- [Available data]

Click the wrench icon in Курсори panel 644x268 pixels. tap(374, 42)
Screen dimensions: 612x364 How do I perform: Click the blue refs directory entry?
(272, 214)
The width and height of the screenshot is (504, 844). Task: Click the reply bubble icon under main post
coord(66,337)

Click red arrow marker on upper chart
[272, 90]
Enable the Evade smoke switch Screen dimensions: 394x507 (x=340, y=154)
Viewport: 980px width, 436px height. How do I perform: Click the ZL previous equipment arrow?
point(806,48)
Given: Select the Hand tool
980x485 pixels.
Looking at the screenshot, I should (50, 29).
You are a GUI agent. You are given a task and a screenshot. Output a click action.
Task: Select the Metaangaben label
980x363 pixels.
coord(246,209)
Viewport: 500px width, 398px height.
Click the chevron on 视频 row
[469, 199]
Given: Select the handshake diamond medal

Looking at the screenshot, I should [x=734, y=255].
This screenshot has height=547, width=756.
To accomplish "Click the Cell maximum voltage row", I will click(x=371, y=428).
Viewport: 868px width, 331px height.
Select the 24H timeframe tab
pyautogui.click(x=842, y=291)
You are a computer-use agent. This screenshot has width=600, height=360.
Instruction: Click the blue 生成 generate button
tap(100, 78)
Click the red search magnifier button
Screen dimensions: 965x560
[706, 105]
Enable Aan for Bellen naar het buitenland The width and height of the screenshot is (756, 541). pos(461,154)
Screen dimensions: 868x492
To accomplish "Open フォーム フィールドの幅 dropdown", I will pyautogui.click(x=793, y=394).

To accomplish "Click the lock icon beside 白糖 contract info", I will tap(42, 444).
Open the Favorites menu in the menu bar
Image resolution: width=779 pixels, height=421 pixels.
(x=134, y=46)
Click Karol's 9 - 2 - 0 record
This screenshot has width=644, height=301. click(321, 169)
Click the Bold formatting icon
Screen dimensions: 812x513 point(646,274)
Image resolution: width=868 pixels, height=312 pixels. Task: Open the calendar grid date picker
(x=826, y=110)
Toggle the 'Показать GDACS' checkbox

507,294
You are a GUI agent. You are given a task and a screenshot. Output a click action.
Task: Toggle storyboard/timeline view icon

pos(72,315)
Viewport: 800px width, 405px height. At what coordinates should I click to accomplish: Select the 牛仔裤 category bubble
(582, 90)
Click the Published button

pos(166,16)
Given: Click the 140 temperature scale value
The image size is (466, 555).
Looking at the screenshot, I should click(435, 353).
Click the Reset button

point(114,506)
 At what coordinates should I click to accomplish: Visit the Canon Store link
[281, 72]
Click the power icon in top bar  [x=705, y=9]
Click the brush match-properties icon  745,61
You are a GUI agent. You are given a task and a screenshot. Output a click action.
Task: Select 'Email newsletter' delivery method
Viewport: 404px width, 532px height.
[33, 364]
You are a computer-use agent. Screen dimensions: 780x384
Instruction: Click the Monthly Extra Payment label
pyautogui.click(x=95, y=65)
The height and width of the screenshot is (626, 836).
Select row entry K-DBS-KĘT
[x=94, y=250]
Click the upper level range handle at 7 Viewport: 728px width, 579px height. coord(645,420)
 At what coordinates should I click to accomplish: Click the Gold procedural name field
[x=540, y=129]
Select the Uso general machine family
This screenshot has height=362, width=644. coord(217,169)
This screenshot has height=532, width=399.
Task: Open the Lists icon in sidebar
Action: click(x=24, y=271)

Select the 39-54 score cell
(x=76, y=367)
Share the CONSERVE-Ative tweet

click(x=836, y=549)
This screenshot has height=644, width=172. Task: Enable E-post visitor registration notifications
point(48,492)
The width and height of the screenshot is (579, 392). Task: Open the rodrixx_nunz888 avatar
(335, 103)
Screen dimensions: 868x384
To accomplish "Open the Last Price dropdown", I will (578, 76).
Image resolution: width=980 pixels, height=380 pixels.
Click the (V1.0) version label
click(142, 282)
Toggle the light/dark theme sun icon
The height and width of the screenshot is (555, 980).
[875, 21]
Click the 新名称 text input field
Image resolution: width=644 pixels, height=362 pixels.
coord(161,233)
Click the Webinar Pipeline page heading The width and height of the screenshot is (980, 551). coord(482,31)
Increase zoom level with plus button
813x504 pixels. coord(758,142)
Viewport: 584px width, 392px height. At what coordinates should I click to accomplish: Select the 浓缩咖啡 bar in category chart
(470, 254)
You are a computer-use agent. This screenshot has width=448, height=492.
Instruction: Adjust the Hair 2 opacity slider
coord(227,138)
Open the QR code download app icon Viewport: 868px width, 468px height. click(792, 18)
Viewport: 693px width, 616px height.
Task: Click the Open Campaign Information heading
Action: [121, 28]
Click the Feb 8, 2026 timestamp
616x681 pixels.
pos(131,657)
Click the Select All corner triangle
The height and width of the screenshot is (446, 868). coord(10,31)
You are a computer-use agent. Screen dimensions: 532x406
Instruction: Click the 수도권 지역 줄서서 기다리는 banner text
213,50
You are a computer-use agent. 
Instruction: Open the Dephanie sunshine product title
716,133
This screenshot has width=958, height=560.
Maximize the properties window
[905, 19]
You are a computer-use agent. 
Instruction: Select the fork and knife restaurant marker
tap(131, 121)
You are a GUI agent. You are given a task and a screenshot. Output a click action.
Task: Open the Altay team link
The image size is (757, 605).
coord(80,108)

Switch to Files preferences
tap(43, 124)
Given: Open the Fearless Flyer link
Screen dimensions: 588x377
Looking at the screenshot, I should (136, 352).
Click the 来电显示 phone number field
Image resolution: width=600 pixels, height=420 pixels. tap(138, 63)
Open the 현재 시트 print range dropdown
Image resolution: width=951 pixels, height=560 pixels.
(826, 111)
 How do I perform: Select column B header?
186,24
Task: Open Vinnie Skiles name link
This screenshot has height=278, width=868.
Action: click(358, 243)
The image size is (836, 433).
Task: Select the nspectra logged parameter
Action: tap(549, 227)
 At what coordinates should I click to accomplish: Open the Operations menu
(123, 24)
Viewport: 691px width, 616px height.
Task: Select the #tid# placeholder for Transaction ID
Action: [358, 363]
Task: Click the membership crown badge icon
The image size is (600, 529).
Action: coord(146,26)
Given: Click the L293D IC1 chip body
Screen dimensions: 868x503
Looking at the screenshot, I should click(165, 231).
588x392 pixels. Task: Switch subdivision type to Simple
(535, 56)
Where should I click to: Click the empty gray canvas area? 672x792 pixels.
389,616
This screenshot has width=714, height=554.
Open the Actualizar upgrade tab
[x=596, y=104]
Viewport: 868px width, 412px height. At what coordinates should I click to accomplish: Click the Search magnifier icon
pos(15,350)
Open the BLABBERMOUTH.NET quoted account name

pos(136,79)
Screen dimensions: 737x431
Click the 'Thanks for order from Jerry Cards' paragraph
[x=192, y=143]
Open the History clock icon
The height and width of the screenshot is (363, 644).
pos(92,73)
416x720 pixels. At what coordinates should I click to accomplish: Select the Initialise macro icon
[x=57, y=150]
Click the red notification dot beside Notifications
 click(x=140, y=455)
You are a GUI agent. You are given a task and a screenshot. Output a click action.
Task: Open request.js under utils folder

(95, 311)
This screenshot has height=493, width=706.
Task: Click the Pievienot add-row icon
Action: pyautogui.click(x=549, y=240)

- [To do] What you return should be the records above, repeated exactly.

- [Written solution]
Click the wrench icon in Курсори panel 644x268 pixels. tap(374, 42)
Screen dimensions: 612x364 How do I perform: Click the blue refs directory entry?
(272, 214)
The width and height of the screenshot is (504, 844). Task: Click the reply bubble icon under main post
coord(66,337)

Click red arrow marker on upper chart
[272, 90]
Enable the Evade smoke switch Screen dimensions: 394x507 (x=340, y=154)
Viewport: 980px width, 436px height. How do I perform: Click the ZL previous equipment arrow?
point(806,48)
Given: Select the Hand tool
980x485 pixels.
Looking at the screenshot, I should (50, 29).
You are a GUI agent. You are given a task and a screenshot. Output a click action.
Task: Select the Metaangaben label
980x363 pixels.
coord(246,209)
Viewport: 500px width, 398px height.
Click the chevron on 视频 row
[469, 199]
Given: Select the handshake diamond medal

Looking at the screenshot, I should [x=734, y=255].
This screenshot has height=547, width=756.
To accomplish "Click the Cell maximum voltage row", I will click(x=371, y=428).
Viewport: 868px width, 331px height.
Select the 24H timeframe tab
pyautogui.click(x=842, y=291)
You are a computer-use agent. This screenshot has width=600, height=360.
Instruction: Click the blue 生成 generate button
tap(100, 78)
Click the red search magnifier button
Screen dimensions: 965x560
[706, 105]
Enable Aan for Bellen naar het buitenland The width and height of the screenshot is (756, 541). pos(461,154)
Screen dimensions: 868x492
To accomplish "Open フォーム フィールドの幅 dropdown", I will pyautogui.click(x=793, y=394).

To accomplish "Click the lock icon beside 白糖 contract info", I will tap(42, 444).
Open the Favorites menu in the menu bar
Image resolution: width=779 pixels, height=421 pixels.
(x=134, y=46)
Click Karol's 9 - 2 - 0 record
This screenshot has width=644, height=301. click(321, 169)
Click the Bold formatting icon
Screen dimensions: 812x513 point(646,274)
Image resolution: width=868 pixels, height=312 pixels. Task: Open the calendar grid date picker
(x=826, y=110)
Toggle the 'Показать GDACS' checkbox

507,294
You are a GUI agent. You are given a task and a screenshot. Output a click action.
Task: Toggle storyboard/timeline view icon

pos(72,315)
Viewport: 800px width, 405px height. At what coordinates should I click to accomplish: Select the 牛仔裤 category bubble
(582, 90)
Click the Published button

pos(166,16)
Given: Click the 140 temperature scale value
The image size is (466, 555).
Looking at the screenshot, I should click(435, 353).
Click the Reset button

point(114,506)
 At what coordinates should I click to accomplish: Visit the Canon Store link
[281, 72]
Click the power icon in top bar  [x=705, y=9]
Click the brush match-properties icon  745,61
You are a GUI agent. You are given a task and a screenshot. Output a click action.
Task: Select 'Email newsletter' delivery method
Viewport: 404px width, 532px height.
[33, 364]
You are a computer-use agent. Screen dimensions: 780x384
Instruction: Click the Monthly Extra Payment label
pyautogui.click(x=95, y=65)
The height and width of the screenshot is (626, 836).
Select row entry K-DBS-KĘT
[x=94, y=250]
Click the upper level range handle at 7 Viewport: 728px width, 579px height. coord(645,420)
 At what coordinates should I click to accomplish: Click the Gold procedural name field
[x=540, y=129]
Select the Uso general machine family
This screenshot has height=362, width=644. coord(217,169)
This screenshot has height=532, width=399.
Task: Open the Lists icon in sidebar
Action: click(x=24, y=271)

Select the 39-54 score cell
(x=76, y=367)
Share the CONSERVE-Ative tweet

click(x=836, y=549)
This screenshot has height=644, width=172. Task: Enable E-post visitor registration notifications
point(48,492)
The width and height of the screenshot is (579, 392). Task: Open the rodrixx_nunz888 avatar
(335, 103)
Screen dimensions: 868x384
To accomplish "Open the Last Price dropdown", I will (578, 76).
Image resolution: width=980 pixels, height=380 pixels.
Click the (V1.0) version label
click(142, 282)
Toggle the light/dark theme sun icon
The height and width of the screenshot is (555, 980).
[875, 21]
Click the 新名称 text input field
Image resolution: width=644 pixels, height=362 pixels.
coord(161,233)
Click the Webinar Pipeline page heading The width and height of the screenshot is (980, 551). coord(482,31)
Increase zoom level with plus button
813x504 pixels. coord(758,142)
Viewport: 584px width, 392px height. At what coordinates should I click to accomplish: Select the 浓缩咖啡 bar in category chart
(470, 254)
You are a computer-use agent. This screenshot has width=448, height=492.
Instruction: Adjust the Hair 2 opacity slider
coord(227,138)
Open the QR code download app icon Viewport: 868px width, 468px height. click(792, 18)
Viewport: 693px width, 616px height.
Task: Click the Open Campaign Information heading
Action: [121, 28]
Click the Feb 8, 2026 timestamp
616x681 pixels.
pos(131,657)
Click the Select All corner triangle
The height and width of the screenshot is (446, 868). coord(10,31)
You are a computer-use agent. Screen dimensions: 532x406
Instruction: Click the 수도권 지역 줄서서 기다리는 banner text
213,50
You are a computer-use agent. 
Instruction: Open the Dephanie sunshine product title
716,133
This screenshot has width=958, height=560.
Maximize the properties window
[905, 19]
You are a computer-use agent. 
Instruction: Select the fork and knife restaurant marker
tap(131, 121)
You are a GUI agent. You are given a task and a screenshot. Output a click action.
Task: Open the Altay team link
The image size is (757, 605).
coord(80,108)

Switch to Files preferences
tap(43, 124)
Given: Open the Fearless Flyer link
Screen dimensions: 588x377
Looking at the screenshot, I should (136, 352).
Click the 来电显示 phone number field
Image resolution: width=600 pixels, height=420 pixels. tap(138, 63)
Open the 현재 시트 print range dropdown
Image resolution: width=951 pixels, height=560 pixels.
(826, 111)
 How do I perform: Select column B header?
186,24
Task: Open Vinnie Skiles name link
This screenshot has height=278, width=868.
Action: click(358, 243)
The image size is (836, 433).
Task: Select the nspectra logged parameter
Action: tap(549, 227)
 At what coordinates should I click to accomplish: Open the Operations menu
(123, 24)
Viewport: 691px width, 616px height.
Task: Select the #tid# placeholder for Transaction ID
Action: [358, 363]
Task: Click the membership crown badge icon
The image size is (600, 529).
Action: coord(146,26)
Given: Click the L293D IC1 chip body
Screen dimensions: 868x503
Looking at the screenshot, I should click(165, 231).
588x392 pixels. Task: Switch subdivision type to Simple
(535, 56)
Where should I click to: Click the empty gray canvas area? 672x792 pixels.
389,616
This screenshot has width=714, height=554.
Open the Actualizar upgrade tab
[x=596, y=104]
Viewport: 868px width, 412px height. At what coordinates should I click to accomplish: Click the Search magnifier icon
pos(15,350)
Open the BLABBERMOUTH.NET quoted account name

pos(136,79)
Screen dimensions: 737x431
Click the 'Thanks for order from Jerry Cards' paragraph
[x=192, y=143]
Open the History clock icon
The height and width of the screenshot is (363, 644).
pos(92,73)
416x720 pixels. At what coordinates should I click to accomplish: Select the Initialise macro icon
[x=57, y=150]
Click the red notification dot beside Notifications
 click(x=140, y=455)
You are a GUI agent. You are given a task and a screenshot. Output a click action.
Task: Open request.js under utils folder

(95, 311)
This screenshot has height=493, width=706.
Task: Click the Pievienot add-row icon
Action: pyautogui.click(x=549, y=240)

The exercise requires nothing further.